REQUIREMENT:
For each record here, output an exact copy.
· · · · ·
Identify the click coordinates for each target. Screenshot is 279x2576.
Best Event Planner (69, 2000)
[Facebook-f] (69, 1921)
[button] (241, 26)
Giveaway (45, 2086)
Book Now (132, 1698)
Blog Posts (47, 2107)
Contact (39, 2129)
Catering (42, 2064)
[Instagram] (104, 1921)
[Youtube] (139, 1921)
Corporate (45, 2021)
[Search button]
· · · · ·
RESULT FOR THIS EXERCISE:
Identify the click coordinates for each target. Screenshot is 279x2576.
Best Event Planner (69, 2000)
[Facebook-f] (69, 1921)
[button] (241, 26)
Giveaway (45, 2086)
Book Now (132, 1698)
Blog Posts (47, 2107)
Contact (39, 2129)
Catering (42, 2064)
[Instagram] (104, 1921)
[Youtube] (139, 1921)
Corporate (45, 2021)
[Search button]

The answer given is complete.